Muhammad poursuivit une polémique vigoureuse contre les juifs de Médine, qu’il finit par expulser, prolongea ses attaques en critiquant de plus en plus les chrétiens: aux uns et aux autres, il reprochait de suivre des Ecritures falsifiées (2, 68146); il lui arriva même de vouer les chrétiens au feu de la géhenne (5,65.73; 98,6). Mais, dans l’ensemble, il resta plus indulgent pour les chrétiens que pour les juifs (3,55; 5,102; 61,4).
Nous connaissons la suite: après la mort de Muhammad, l’islam se répand de manière fulgurante à travers toute la terre connue et le monde chrétien, bien implanté, va devoir affronter cette nouvelle religion qui dit vouloir abroger toutes les autres, puisqu’elle est l’ultime révélation de Dieu au monde.
Jetons donc maintenant un coup d’œil sur l’histoire des relations islamo-chrétiennes depuis l’origine de l’islam jusqu’au temps des dialogues que nous vivons aujourd’hui.

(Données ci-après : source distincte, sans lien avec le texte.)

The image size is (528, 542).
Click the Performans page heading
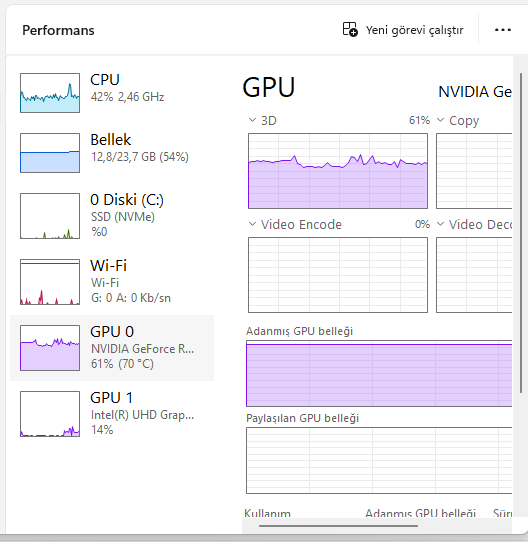[58, 30]
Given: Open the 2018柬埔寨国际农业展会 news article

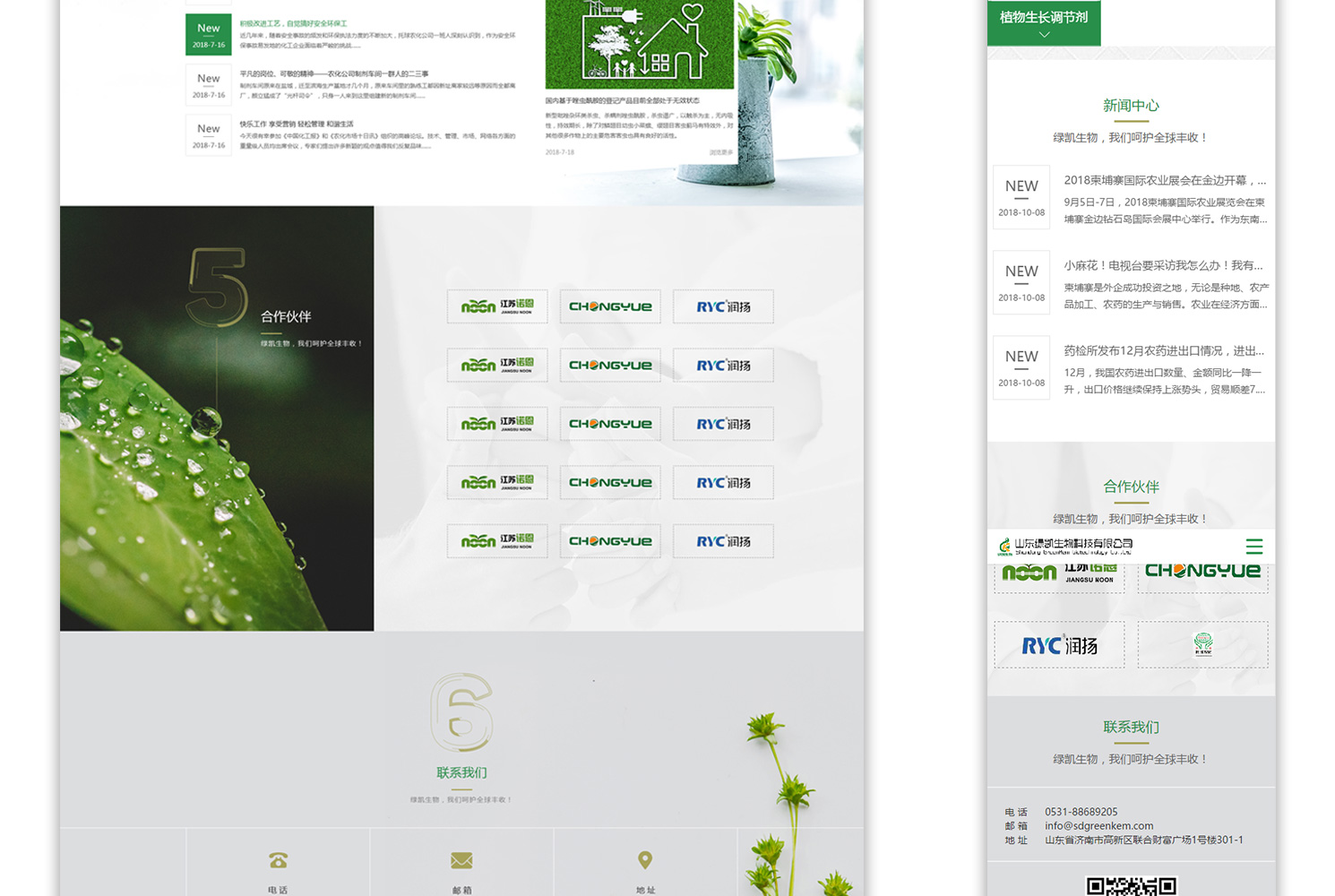Looking at the screenshot, I should 1164,180.
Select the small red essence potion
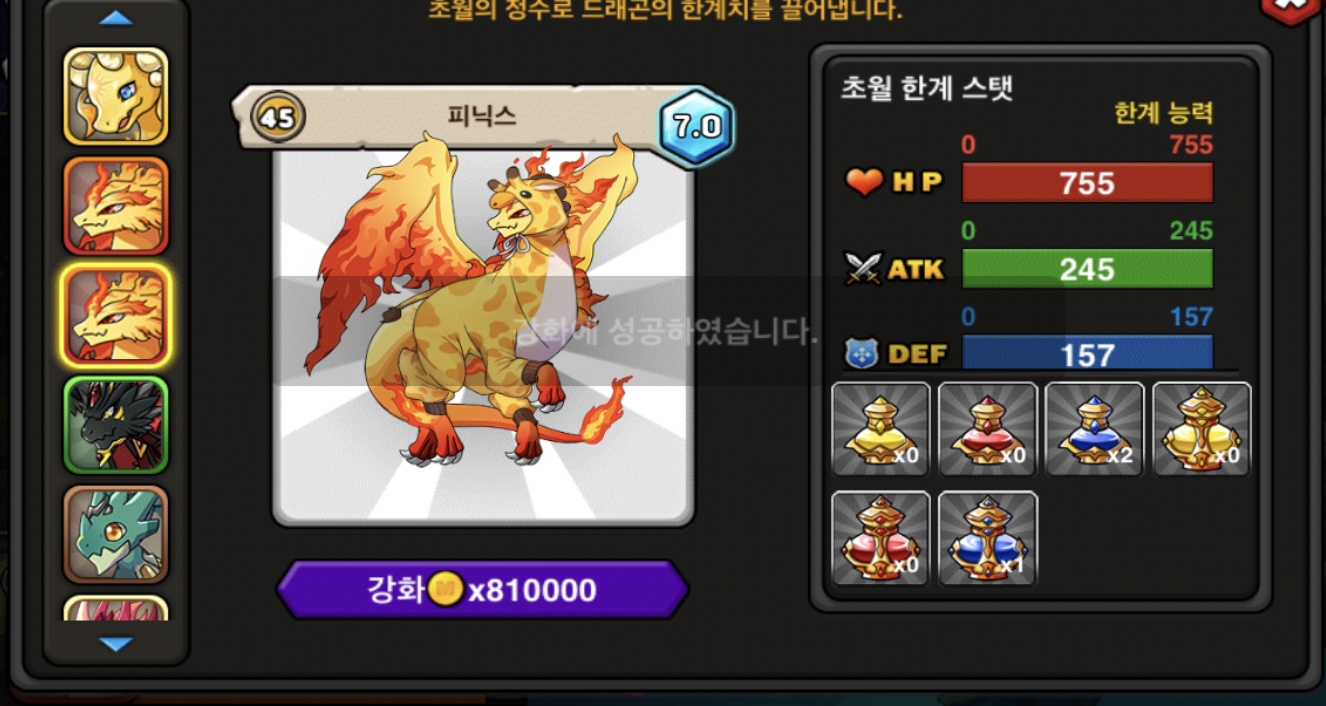 pyautogui.click(x=988, y=430)
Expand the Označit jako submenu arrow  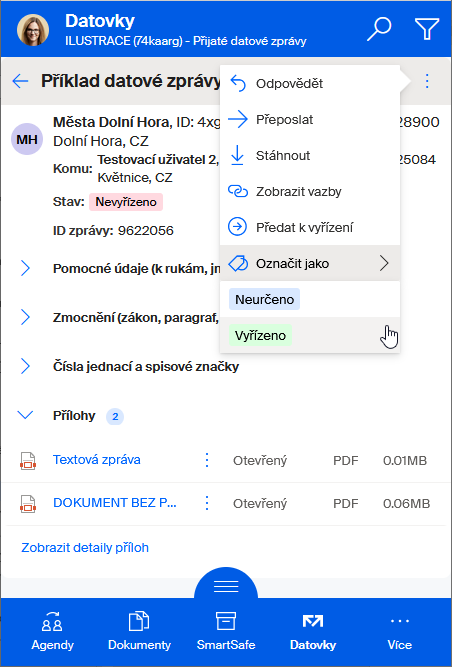(x=384, y=264)
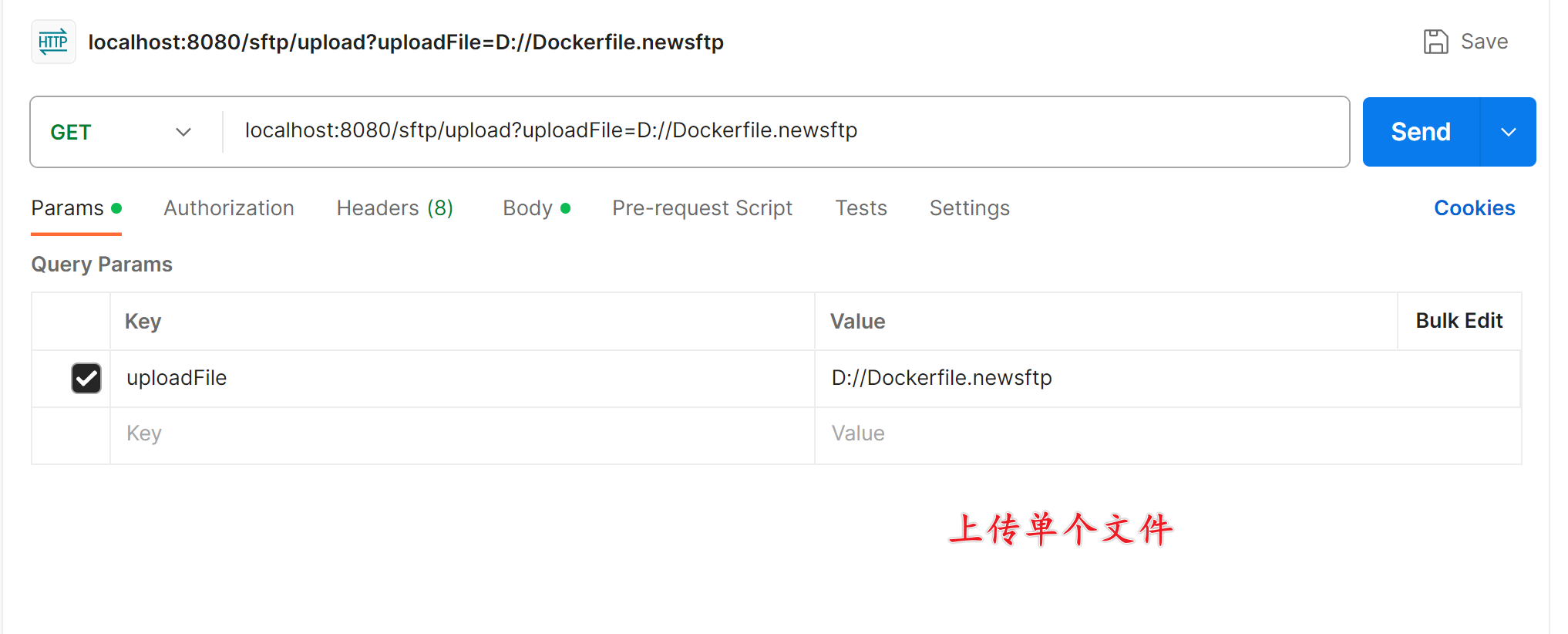Click the empty Value placeholder field
This screenshot has width=1568, height=634.
click(x=1167, y=434)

II. Islam et christianisme en débat
En ce qui concerne les débats entre christianisme et islam, il s’agit d’un débat structurel dans lequel une religion plus tardive adresse certains reproches à une religion antérieure. Les arguments utilisés portent souvent sur la légitimité du “schisme” de la nouvelle religion vis-à-vis de l’ancienne, et du statut à accorder à une “révélation” inconnue précédemment. Dans ce débat, la religion la plus ancienne s’en prendra à l’existence même de la nouvelle religion, de ses doctrines et de ses pratiques différentes. Afin de maintenir sa position, la religion ancienne se défendra contre cette religion nouvelle en niant notamment le caractère révélé de la foi nouvelle.

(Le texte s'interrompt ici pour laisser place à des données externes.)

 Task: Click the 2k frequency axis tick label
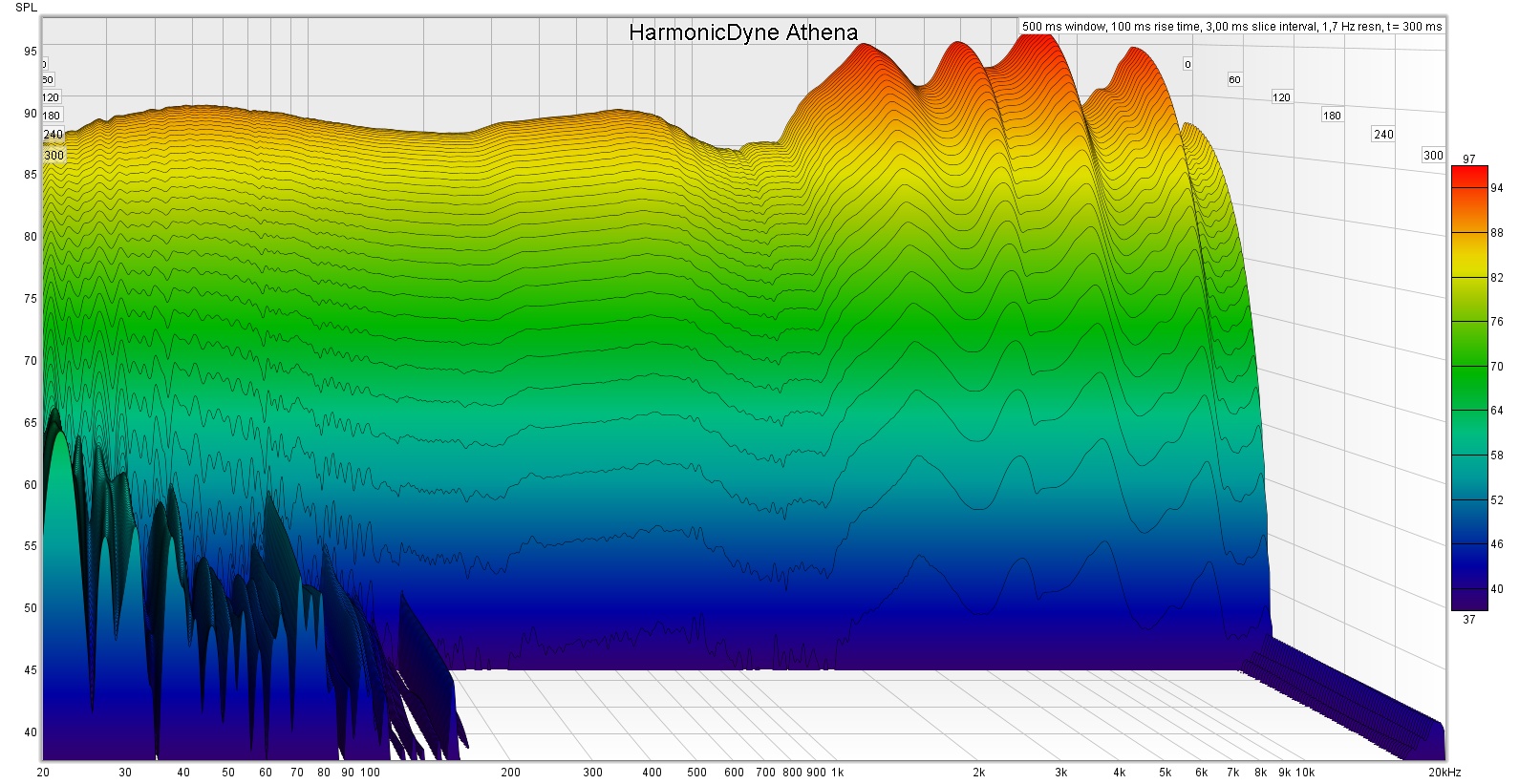978,773
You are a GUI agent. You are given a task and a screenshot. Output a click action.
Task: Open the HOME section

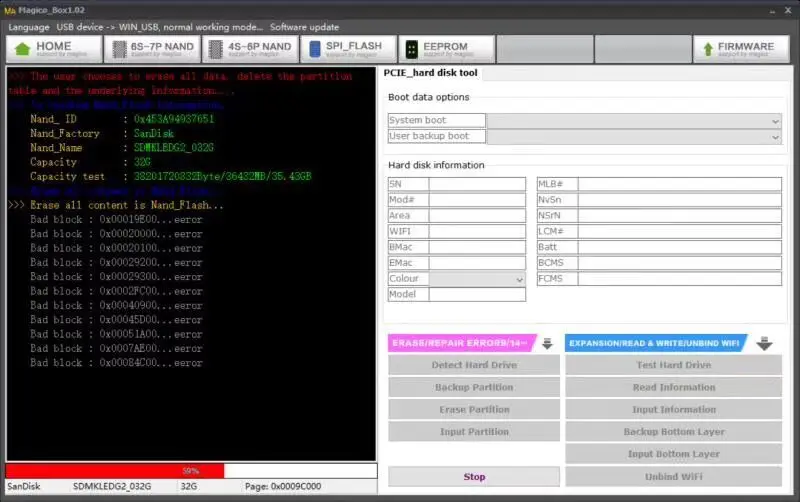coord(54,49)
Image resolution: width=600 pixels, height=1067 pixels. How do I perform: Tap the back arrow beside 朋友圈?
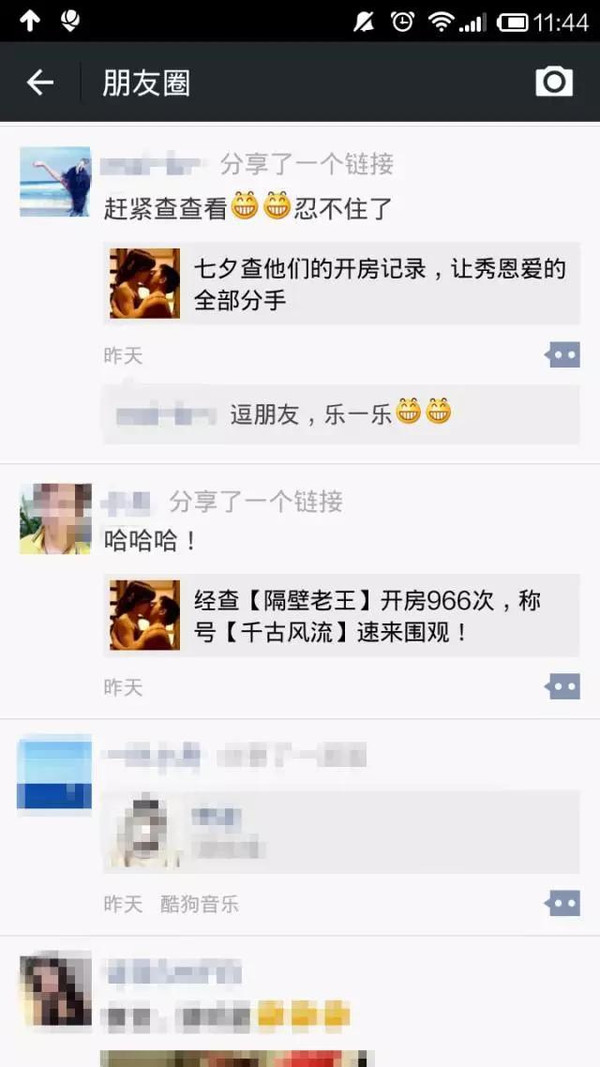(40, 82)
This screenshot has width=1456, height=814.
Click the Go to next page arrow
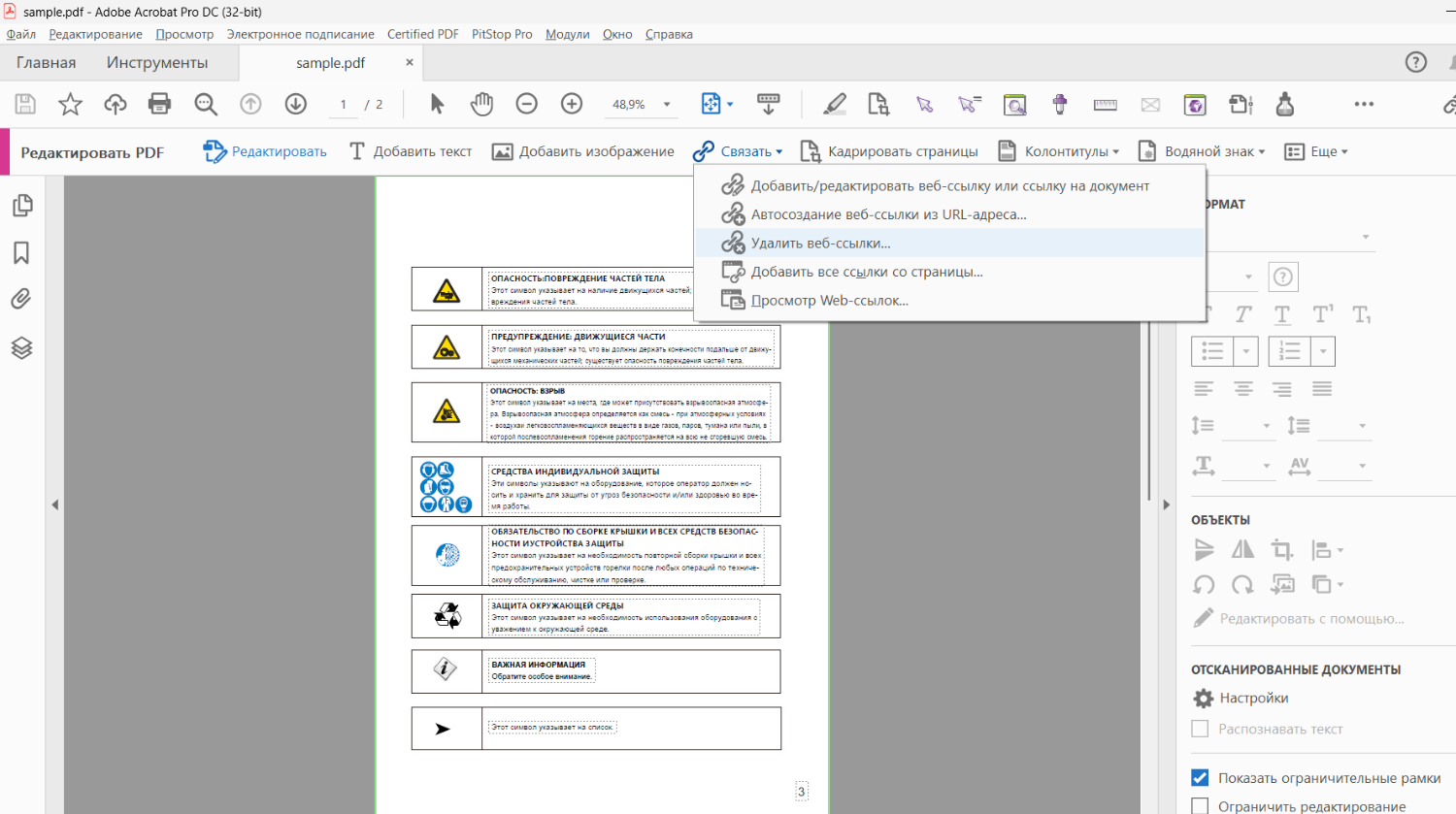296,104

C’est bien pour comprendre les innombrables débats qui ont eu lieu entre chrétiens et musulmans au cours du XXe siècle qu’il a fallu remonter à l’époque de Muhammad et aux circonstances dans lesquelles la discussion avec le christianisme s’est amorcée, à La Mekke d’abord, entre 610 et 622, puis à Médine, de 622 à 632.
Nous l’avons vu, plusieurs versets du Coran font référence à des pratiques chrétiennes qui existaient en Arabie à l’époque. Le Coran alterne louanges et reproches, cite la Bible presque littéralement ou cherche ses sources ailleurs, reprend des dogmes bien établis pour soit les contredire soit les déformer… C’est ainsi que par le biais de cette réinterprétation du christianisme, l’islam entre dans un débat religieux fondamental avec le christianisme historique, orthodoxe ou non.

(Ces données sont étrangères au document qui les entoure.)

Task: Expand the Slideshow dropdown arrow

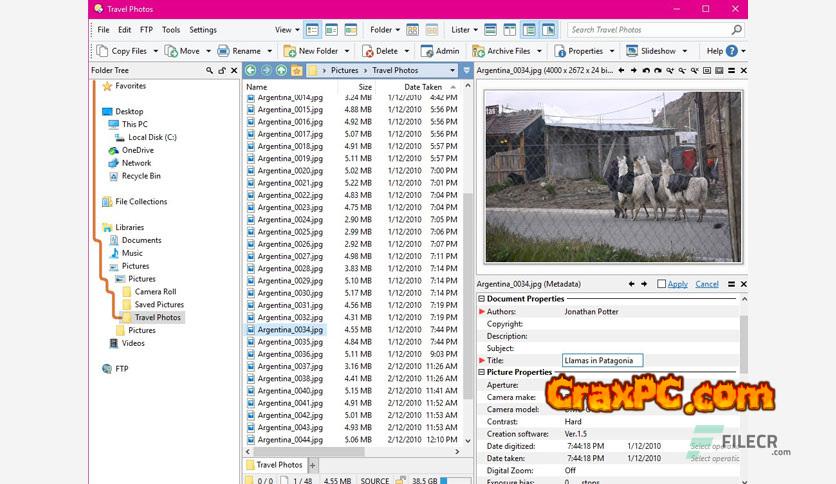Action: pyautogui.click(x=687, y=51)
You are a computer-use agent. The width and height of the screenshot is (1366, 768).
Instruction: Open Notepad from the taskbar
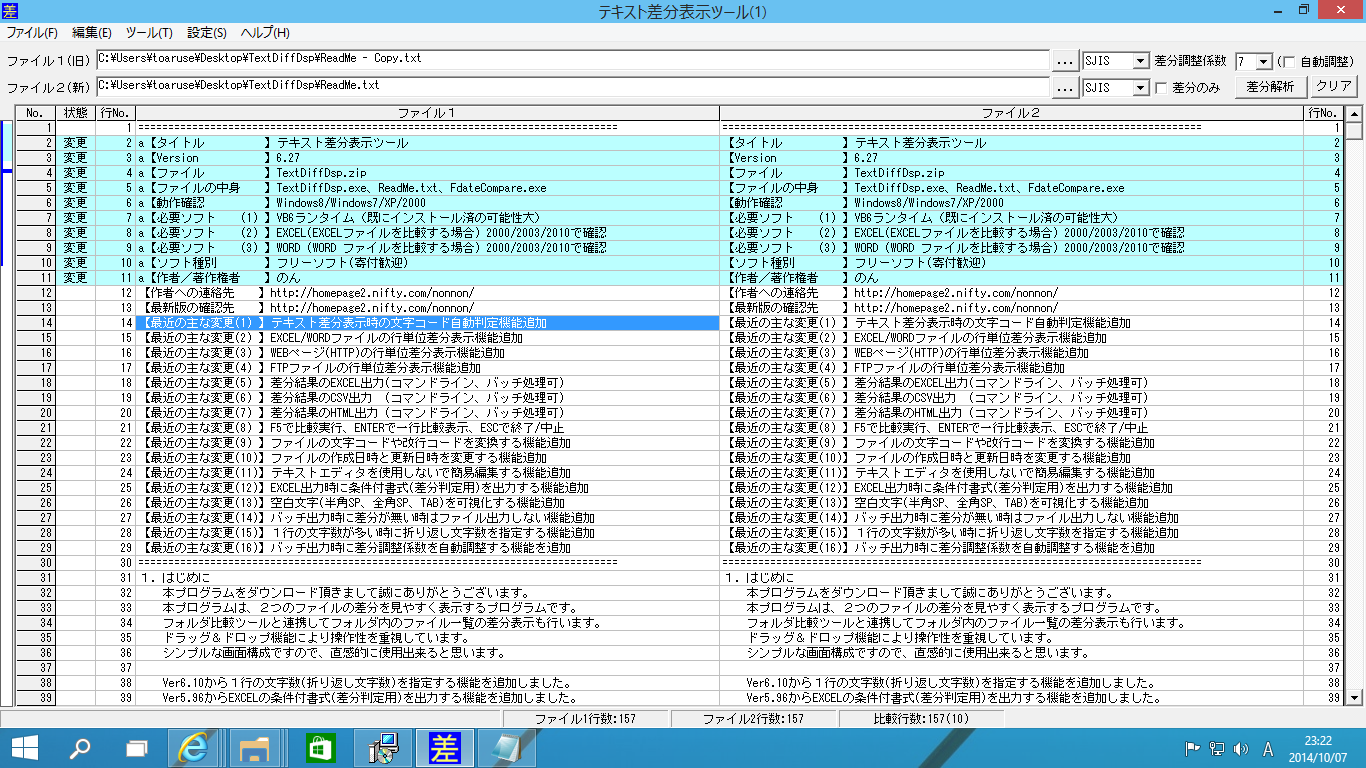(506, 747)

A) La période des polémiques: VIIIe au XVIIIe siècle
Au cours des siècles qui suivirent la mort de Muhammad, notamment à la grande époque de la civilisation musulmane entre 750 et 1350, une large littérature polémique musulmane antichrétienne s’est développée. Elle reprend les points de contestation soulevés dans le Coran et les développe. Parmi les polémistes les plus brillants, nous pouvons citer Ibn Hazm (994-1064) et Ibn Taimiyya (1263-1328).
A l’opposé, les polémistes chrétiens, qu’ils soient arabes, grecs ou latins, ont cherché à réfuter les doctrines et les pratiques musulmanes. Durant les deux premiers siècles de l’islam, les débats ont eu un caractère vif et novateur; puis ils perdent de leur fraîcheur et commencent à se répéter. La riposte musulmane aux Croisades a donné lieu à un renouveau de la polémique contre le christianisme.
Nous disposons de nombreux textes rédigés par des auteurs chrétiens “orientaux” entre 750 et 1350, qui nous indiquent leur prise de position face à l’islam. A leur lecture, nous voyons les difficultés éprouvées par les auteurs chrétiens à situer et définir la religion de l’adversaire. Un grand nombre de chrétiens considéraient les musulmans comme les membres d’une secte chrétienne hérétique; d’autres, aussi nombreux, interprétaient l’islam et son pouvoir terrestre comme un signe précurseur de la fin des temps. Ce n’est qu’exceptionnellement que l’on percevait en elle une nouvelle religion.
A l’opposé, les Arabes musulmans voyaient le christianisme comme une religion dépassée. Entre 850 et 1350, des polémiques innombrables se sont succédé. Des événements politiques comme les Croisades, l’arrivée et la conversion des Mongols, la Reconquista de la Sicile et de l’Espagne ont crispé le débat. Et depuis le XIVe siècle, avec l’œuvre d’Ibn Timiyya, jusqu’au XIXe, les arguments polémiques n’ont quasiment pas évolué.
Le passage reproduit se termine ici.